Extracted data entries:
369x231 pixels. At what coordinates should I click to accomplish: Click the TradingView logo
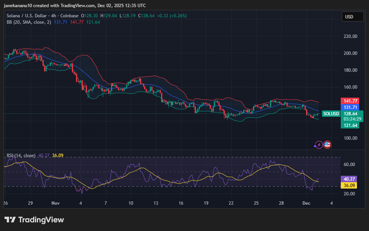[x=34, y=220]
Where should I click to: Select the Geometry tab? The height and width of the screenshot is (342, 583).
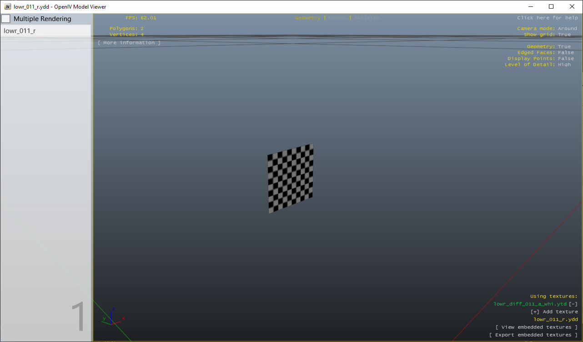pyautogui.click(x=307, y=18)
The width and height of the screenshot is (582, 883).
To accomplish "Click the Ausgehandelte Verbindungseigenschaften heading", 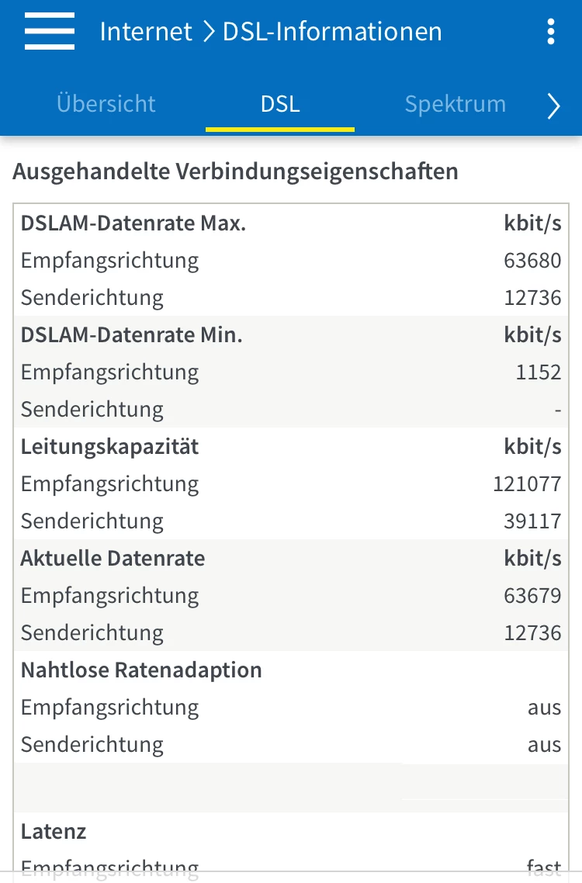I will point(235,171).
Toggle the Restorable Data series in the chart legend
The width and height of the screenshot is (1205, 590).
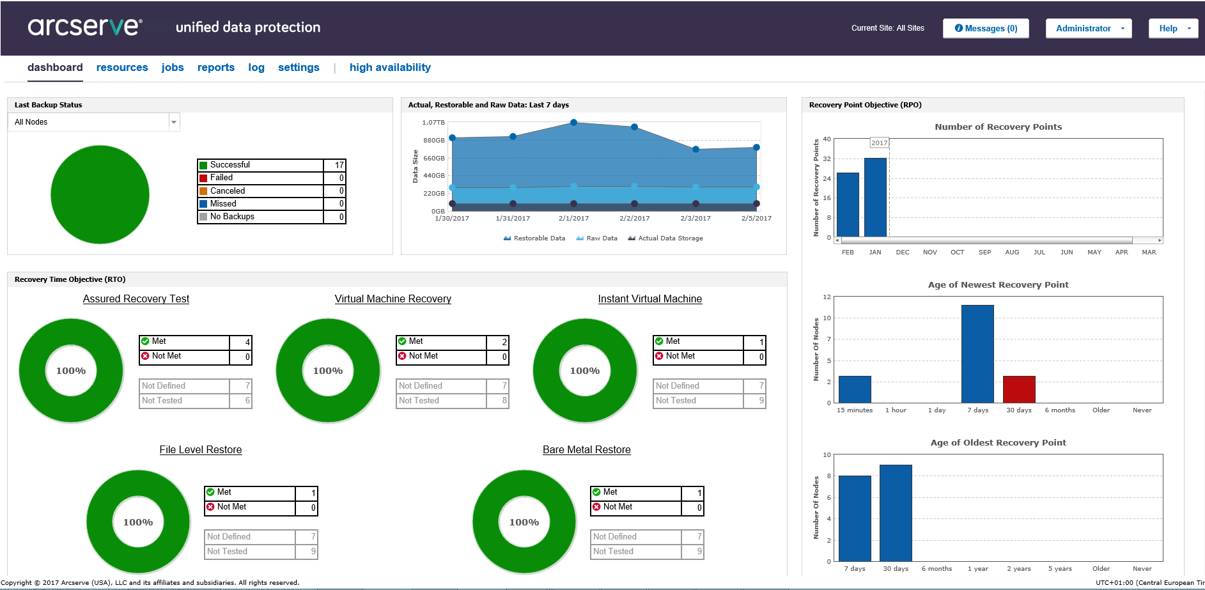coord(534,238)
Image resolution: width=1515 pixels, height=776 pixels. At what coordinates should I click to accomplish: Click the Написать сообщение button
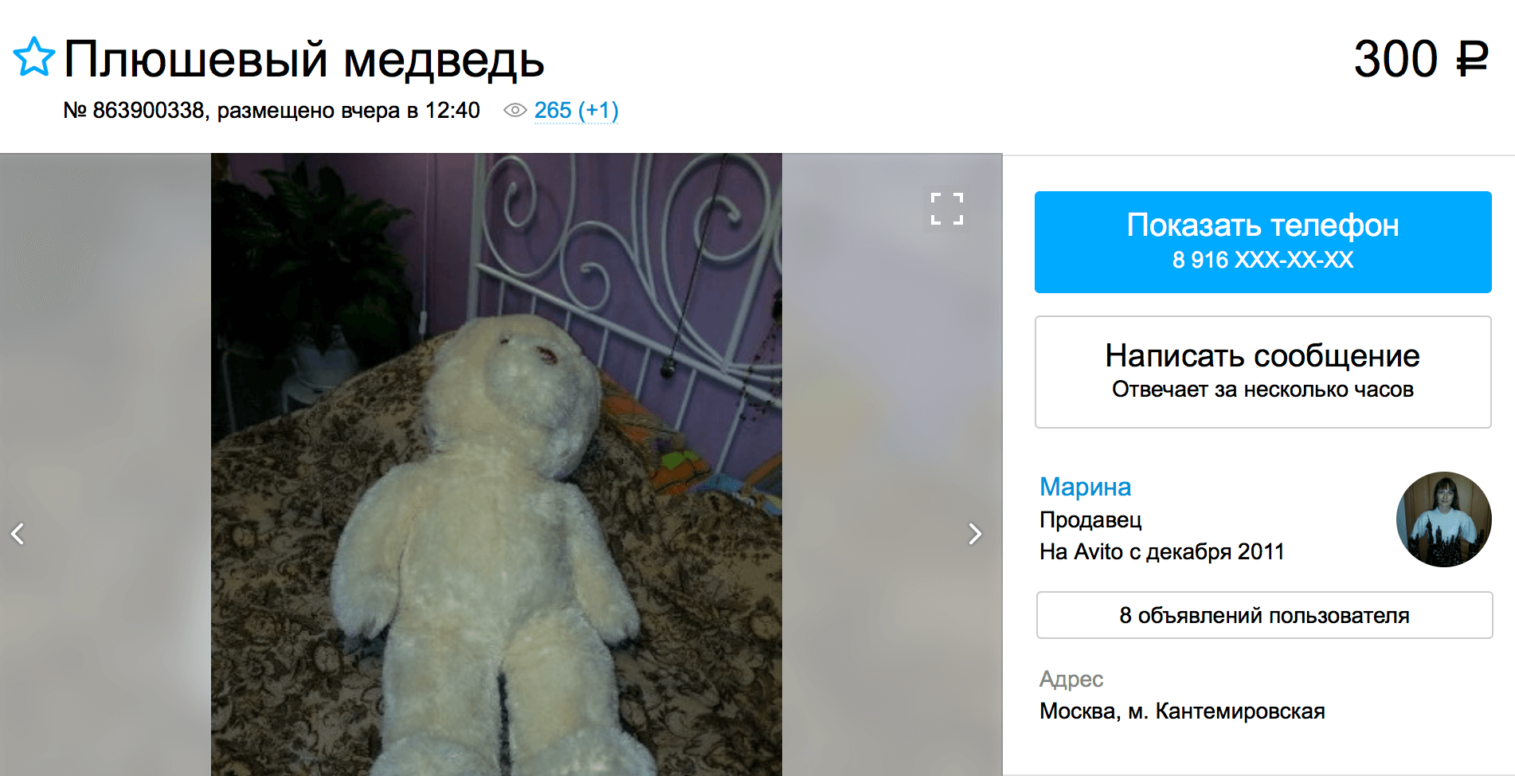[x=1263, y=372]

* * *

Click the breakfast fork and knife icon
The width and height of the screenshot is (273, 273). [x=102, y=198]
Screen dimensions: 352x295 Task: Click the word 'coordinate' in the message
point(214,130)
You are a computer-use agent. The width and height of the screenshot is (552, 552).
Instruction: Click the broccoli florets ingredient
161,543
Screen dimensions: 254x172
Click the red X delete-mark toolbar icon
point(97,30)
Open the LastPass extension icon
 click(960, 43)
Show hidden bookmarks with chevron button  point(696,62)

---

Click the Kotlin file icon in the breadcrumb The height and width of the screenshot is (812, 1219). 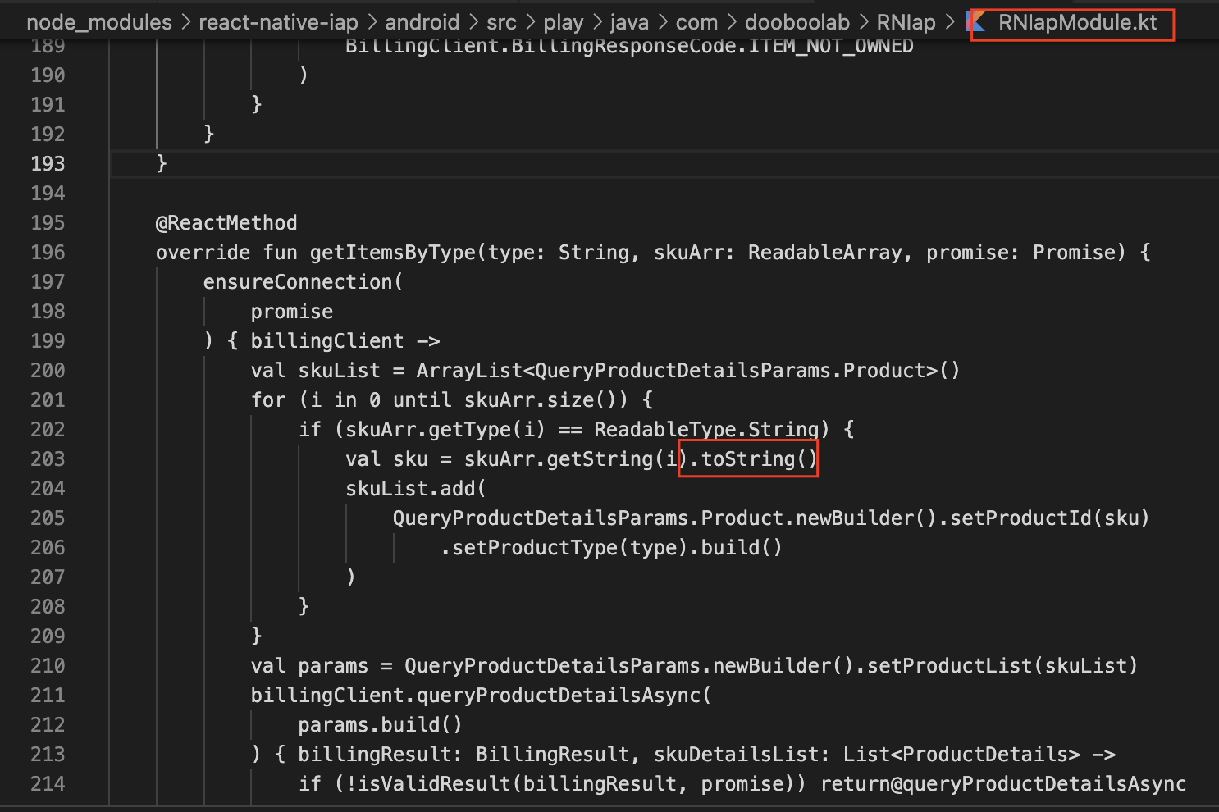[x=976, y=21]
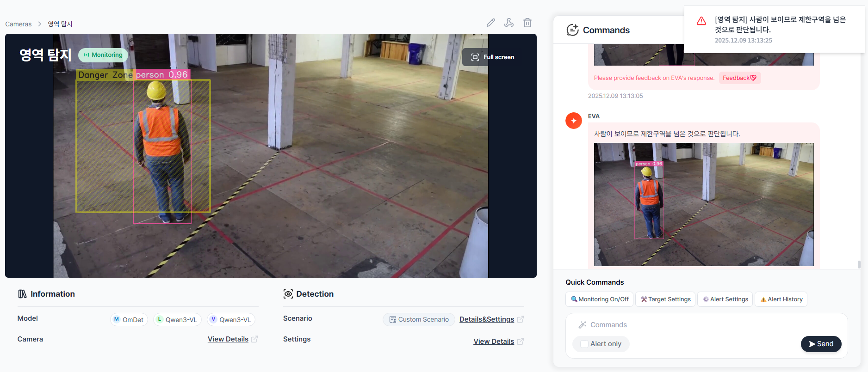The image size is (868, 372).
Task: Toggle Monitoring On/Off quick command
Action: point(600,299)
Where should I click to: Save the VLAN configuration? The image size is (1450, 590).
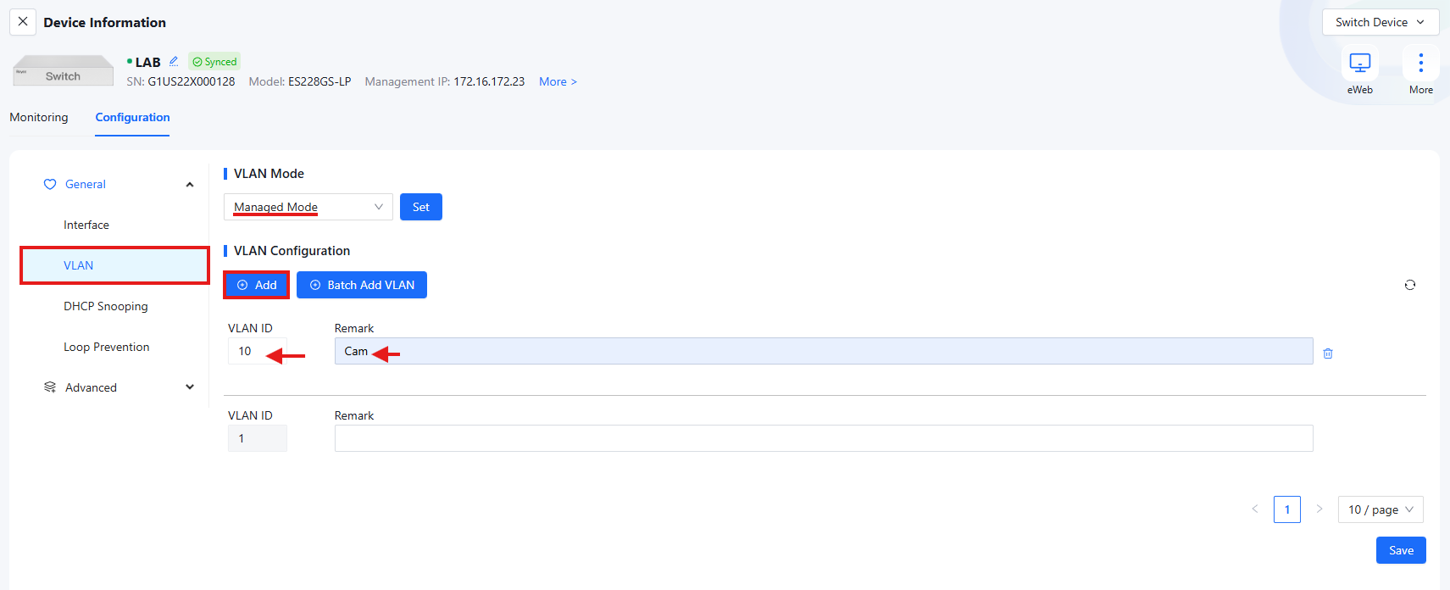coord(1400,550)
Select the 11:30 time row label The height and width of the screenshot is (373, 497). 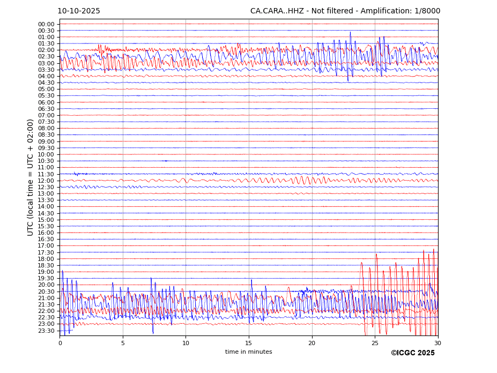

YOUR TASK: Reproduce the lines above, beginning at the line with "Screen dimensions: 254x172" and stopping after the line with "Show hidden bookmarks", exactly as they are.

SOLUTION TO THIS PROBLEM:
Screen dimensions: 254x172
Click the red X delete-mark toolbar icon
point(97,30)
Open the LastPass extension icon
 click(960, 43)
Show hidden bookmarks with chevron button  point(696,62)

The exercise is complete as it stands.